Update Potash of Saskatchewan (POT)
Potash of Saskatchewan (POT) has been telling investors for more than a month that it believes that demand is picking up and that prices for potash fertilizer would start to climb in the first quarter of 2010.
I guess the company really meant it.
Yesterday, March 11, after the close of trading Potash raised earnings guidance for the first quarter to a range of $1.30 to $1.50 a share. That is a huge leap from prior guidance of 70 cents to $1 a share set only on January 28. The Wall Street consensus had been for earnings of 94 cents a share. The company said it would make any revisions to guidance for the full year when it reported first quarter earnings on April 29.

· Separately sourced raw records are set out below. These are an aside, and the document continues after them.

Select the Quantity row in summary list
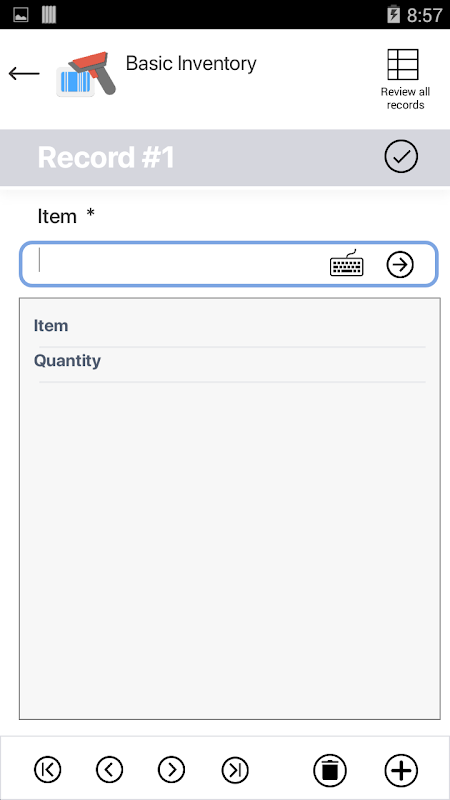pos(230,361)
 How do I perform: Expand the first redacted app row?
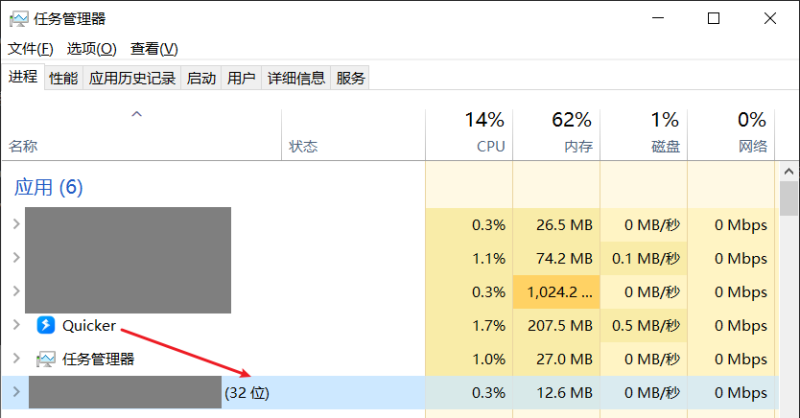coord(16,224)
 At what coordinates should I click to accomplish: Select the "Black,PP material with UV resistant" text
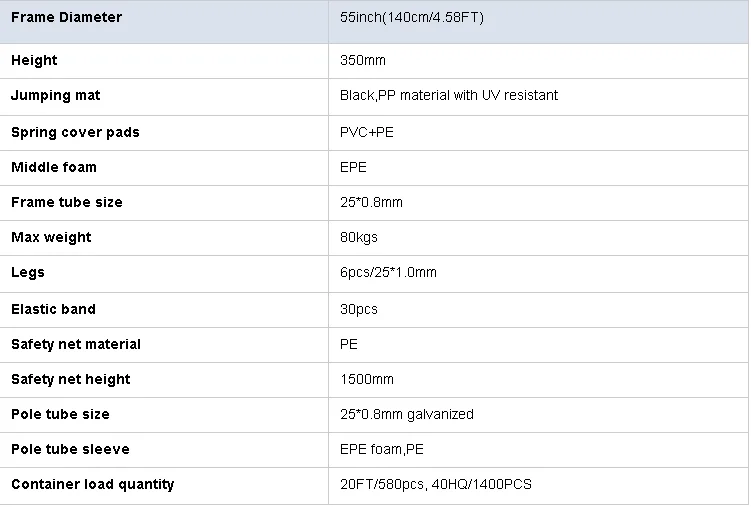click(x=449, y=95)
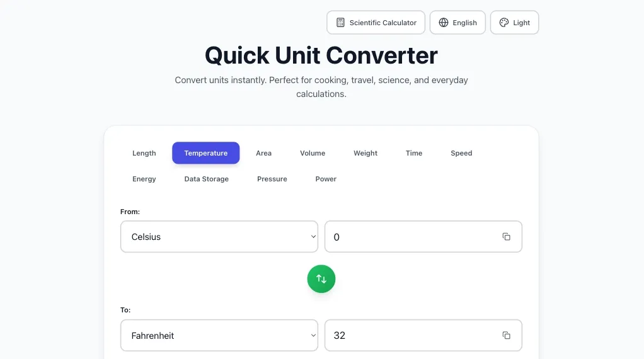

The increase in guidance follows hard on the heels of news from Canpotex, the export arm of Canada’s fertilizer producers, that it was increasing export prices for potash. The price increase, effective immediately on all new sales, took prices to $415 a ton for standard and $430 a ton for granular grade.
In the January 28 guidance that accompanied fourth quarter earnings, the company had projected potash prices of just $365 a ton for 2010. At the time I called first quarter 2010 guidance laughably low. “The numbers don’t make a whole lot of sense except as a reaction by the company to seeing its guidance get smashed to the downside in quarter after quarter,” I wrote.